The starting point is the invalidity of historical avant-garde assumptions after the dramatic experience of the Second World War, an era dominated by widespread pessimism and by the crisis and liberation from subjectivity. Ashton proposes the term "lingua franca", to define the new pictorial grammar (fundamentally abstract) of the informal movement, which is based on a radical change of attitude towards the practice of art and media. In this way the artist is considered as the content of his own work and form and matter are key elements of the piece. At the same time the renunciation of painting understood as a vehicle for intellectual discourse is apparent, as well as openness to inspiration outside the Western rationalism.
The dismantling of the structures of European thought, the ultimate emphasis on chance as a creative factor -defended by Stéphane Mallarmé and August Strindberg in the late nineteenth century- the rejection of categorisations and Pablo Picasso’s "jumping into the unknown" in each piece, are elements that become a model for action. All this results in other terms that have a bearing on artistic behaviour: freedom of conception and language that exemplifies Joan Miró or the practices of pictorial automatism from Surrealist roots are some events that fuel the fighting spirit of the artists in the post-war period.
Dore Ashton has not forgotten the importance of critical literature, philosophy and poetry that accompanies Informalism: Georges Duthuit, Jean Paulhan, Francis Ponge, Yves Bonnefoy, Jean Paul Sartre, Harold Rosenberg, Lawrence Alloway and Samuel Beckett. Ashton points out how the controversy over the purpose of language, the impossibility of naming, writing or artistically referring to a subjective reality, affects the environment to create.
However, if the use of language demonstrates the cultural gulf separating nations, it is the very artists who diffuse the paradox of local and national identity.
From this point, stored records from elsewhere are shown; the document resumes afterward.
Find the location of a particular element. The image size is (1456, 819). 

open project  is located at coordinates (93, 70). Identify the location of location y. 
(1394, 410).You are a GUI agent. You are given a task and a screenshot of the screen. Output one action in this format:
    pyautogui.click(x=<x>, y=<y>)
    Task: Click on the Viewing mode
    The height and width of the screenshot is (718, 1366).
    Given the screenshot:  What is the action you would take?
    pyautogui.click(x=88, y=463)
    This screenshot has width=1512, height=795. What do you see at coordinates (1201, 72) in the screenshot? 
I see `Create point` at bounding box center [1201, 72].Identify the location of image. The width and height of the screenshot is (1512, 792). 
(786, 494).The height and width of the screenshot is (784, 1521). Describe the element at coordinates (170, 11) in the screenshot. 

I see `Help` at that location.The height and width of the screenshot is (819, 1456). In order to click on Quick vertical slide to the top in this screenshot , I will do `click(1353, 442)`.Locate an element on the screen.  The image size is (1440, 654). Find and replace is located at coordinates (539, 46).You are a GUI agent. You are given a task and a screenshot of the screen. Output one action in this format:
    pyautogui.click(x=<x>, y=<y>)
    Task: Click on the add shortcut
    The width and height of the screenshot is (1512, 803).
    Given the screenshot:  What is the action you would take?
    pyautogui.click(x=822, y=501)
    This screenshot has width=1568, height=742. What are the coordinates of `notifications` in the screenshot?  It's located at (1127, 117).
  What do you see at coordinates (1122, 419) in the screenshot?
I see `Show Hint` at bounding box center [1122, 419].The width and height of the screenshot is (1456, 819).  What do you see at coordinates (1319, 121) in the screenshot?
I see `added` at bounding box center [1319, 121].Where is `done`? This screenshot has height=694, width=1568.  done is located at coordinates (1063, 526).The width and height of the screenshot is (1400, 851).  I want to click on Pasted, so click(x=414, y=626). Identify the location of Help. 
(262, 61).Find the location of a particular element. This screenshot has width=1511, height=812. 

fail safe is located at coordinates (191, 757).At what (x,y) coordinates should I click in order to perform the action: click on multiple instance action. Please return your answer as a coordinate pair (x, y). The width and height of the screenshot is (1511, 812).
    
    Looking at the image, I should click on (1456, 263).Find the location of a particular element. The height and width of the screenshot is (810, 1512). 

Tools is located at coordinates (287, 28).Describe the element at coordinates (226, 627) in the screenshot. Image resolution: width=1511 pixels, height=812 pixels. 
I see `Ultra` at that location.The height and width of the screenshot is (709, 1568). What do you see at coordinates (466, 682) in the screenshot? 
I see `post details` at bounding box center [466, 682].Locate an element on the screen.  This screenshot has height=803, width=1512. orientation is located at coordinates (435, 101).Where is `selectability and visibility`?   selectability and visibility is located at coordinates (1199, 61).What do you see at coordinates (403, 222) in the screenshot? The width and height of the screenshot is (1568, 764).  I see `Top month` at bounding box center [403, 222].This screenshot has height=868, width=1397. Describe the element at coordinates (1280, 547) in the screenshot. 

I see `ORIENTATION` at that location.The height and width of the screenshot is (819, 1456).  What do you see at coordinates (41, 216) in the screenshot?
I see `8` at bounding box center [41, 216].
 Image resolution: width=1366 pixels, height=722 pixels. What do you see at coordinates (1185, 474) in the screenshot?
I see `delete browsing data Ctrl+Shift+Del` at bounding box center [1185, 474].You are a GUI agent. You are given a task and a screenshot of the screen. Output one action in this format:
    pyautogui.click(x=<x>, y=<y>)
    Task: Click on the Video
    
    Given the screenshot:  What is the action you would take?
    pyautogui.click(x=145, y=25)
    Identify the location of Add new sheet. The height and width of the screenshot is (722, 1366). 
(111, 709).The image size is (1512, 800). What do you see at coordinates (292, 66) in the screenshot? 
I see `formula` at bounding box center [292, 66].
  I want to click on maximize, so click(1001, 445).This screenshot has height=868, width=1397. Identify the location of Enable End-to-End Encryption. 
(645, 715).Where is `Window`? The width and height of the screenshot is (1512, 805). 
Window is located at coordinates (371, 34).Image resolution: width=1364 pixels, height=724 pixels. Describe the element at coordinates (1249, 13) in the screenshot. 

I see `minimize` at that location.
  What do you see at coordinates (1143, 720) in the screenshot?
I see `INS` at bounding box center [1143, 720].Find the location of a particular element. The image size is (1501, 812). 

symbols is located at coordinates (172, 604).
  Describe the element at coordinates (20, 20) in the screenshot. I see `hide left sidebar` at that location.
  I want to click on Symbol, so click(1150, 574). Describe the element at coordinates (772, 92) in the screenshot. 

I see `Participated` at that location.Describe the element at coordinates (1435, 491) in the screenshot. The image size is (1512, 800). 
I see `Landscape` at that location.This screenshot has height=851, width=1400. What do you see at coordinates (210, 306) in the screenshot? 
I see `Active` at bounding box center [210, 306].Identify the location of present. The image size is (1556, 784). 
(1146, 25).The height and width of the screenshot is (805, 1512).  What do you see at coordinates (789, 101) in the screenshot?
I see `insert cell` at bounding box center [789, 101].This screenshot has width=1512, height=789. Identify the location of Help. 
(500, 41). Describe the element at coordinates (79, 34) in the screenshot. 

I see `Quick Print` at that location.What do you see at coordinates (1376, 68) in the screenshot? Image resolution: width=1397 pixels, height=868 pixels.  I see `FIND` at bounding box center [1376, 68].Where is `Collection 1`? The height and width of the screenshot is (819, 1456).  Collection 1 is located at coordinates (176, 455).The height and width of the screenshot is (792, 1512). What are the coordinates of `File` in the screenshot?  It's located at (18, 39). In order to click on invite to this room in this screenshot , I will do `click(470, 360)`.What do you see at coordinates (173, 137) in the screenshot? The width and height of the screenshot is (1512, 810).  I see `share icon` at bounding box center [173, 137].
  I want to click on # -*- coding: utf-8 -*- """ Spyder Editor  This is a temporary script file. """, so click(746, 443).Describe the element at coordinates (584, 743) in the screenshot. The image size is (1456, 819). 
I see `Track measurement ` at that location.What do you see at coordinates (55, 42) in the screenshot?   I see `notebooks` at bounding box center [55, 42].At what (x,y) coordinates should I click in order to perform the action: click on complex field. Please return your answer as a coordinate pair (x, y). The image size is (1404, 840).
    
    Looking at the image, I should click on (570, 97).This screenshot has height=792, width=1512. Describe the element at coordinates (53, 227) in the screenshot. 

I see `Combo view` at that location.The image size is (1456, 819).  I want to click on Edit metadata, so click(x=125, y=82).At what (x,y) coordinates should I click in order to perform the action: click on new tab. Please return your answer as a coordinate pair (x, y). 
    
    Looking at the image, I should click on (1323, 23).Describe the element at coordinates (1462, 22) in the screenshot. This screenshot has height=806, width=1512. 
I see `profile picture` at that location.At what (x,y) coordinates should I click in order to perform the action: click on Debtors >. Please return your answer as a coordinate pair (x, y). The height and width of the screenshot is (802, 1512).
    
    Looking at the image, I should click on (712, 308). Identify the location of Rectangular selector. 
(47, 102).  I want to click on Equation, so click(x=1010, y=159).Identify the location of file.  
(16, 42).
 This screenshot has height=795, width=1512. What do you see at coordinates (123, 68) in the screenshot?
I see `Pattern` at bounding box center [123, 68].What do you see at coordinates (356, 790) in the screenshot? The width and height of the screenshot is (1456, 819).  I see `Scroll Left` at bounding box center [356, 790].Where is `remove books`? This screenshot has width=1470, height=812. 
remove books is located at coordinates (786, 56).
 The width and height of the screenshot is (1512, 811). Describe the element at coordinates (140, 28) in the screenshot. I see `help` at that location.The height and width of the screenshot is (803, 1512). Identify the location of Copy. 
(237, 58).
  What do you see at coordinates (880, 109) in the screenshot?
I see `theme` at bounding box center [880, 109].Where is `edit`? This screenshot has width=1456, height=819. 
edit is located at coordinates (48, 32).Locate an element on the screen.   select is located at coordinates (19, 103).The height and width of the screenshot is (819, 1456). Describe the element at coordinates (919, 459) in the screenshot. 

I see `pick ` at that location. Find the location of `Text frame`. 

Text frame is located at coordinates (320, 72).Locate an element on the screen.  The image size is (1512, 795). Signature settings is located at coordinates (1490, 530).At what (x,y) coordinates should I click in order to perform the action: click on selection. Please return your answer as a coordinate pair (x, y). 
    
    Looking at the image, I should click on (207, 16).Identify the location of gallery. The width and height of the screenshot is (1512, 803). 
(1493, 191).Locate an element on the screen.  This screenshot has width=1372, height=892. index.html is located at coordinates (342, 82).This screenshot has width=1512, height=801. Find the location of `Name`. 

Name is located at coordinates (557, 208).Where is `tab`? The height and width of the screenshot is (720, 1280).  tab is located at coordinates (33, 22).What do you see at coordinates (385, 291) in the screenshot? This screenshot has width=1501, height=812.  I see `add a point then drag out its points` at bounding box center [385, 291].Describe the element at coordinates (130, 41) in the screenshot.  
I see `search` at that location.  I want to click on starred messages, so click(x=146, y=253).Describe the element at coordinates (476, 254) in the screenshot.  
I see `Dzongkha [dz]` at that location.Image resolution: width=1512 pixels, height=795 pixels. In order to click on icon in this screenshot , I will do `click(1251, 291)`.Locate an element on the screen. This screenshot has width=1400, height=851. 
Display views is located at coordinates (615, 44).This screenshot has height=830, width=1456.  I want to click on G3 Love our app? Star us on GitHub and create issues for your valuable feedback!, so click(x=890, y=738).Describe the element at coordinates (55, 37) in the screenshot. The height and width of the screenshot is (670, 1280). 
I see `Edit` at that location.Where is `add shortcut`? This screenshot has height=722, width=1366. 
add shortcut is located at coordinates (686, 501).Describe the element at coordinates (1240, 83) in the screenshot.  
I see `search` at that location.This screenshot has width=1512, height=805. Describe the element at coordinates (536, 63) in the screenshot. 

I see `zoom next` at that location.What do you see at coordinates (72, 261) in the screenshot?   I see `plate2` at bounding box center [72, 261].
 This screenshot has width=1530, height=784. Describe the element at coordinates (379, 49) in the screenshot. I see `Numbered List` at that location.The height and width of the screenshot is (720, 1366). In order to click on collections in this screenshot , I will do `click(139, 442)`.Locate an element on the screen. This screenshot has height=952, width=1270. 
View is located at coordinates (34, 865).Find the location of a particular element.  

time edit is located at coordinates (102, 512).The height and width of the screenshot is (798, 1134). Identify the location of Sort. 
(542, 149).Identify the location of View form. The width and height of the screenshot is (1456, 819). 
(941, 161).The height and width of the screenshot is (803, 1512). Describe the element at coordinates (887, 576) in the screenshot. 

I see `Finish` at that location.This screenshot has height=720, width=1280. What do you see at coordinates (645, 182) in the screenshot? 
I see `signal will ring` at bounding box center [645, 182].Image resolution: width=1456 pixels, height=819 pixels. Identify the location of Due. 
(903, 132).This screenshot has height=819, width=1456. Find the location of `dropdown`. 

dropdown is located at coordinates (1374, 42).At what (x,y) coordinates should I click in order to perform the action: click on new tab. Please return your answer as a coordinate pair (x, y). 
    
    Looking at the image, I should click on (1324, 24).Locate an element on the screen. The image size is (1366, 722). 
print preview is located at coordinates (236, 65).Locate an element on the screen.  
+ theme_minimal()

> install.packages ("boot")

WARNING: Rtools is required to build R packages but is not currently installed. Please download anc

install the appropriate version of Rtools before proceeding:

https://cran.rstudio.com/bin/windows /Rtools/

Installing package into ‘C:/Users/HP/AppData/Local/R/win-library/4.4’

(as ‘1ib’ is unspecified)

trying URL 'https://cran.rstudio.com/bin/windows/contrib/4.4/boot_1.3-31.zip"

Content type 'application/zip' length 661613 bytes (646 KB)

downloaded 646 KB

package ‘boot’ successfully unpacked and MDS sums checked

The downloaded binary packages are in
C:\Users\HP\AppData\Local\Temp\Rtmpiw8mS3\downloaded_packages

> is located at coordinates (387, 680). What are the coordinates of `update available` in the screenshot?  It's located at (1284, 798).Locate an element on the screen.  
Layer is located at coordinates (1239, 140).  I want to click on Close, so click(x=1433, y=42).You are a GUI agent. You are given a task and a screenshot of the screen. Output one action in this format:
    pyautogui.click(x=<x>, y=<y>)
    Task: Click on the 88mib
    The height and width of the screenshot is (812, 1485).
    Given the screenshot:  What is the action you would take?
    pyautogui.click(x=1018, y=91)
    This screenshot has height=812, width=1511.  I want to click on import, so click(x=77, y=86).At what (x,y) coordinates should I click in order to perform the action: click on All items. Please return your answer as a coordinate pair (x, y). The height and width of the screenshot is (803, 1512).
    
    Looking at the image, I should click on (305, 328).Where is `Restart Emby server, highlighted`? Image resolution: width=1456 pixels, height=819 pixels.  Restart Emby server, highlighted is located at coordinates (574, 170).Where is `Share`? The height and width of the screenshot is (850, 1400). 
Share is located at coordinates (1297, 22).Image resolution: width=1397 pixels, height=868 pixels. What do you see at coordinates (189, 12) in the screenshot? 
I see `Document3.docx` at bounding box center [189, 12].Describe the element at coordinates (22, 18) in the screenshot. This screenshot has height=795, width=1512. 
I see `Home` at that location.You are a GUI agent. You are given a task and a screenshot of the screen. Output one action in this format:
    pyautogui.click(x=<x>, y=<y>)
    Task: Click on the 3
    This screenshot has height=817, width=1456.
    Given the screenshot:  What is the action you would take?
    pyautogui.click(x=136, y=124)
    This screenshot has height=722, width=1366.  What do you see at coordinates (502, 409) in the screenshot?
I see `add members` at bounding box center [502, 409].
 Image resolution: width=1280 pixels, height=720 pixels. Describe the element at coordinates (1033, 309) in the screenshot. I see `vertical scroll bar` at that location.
Artists from the School of New York recognise the influence of Latin American art through Wifredo Lam and Roberto Matta mainly and Emilio Vedova affirms that his Venetian heritage is the true source of the expressionist and informal, European and American movements.
Therefore, Dore Ashton addresses and presents Informalism as an international phenomenon, a rebellion of artists facing the concept of modern painting, as an advance in formal experimentation and continuous collective achievement.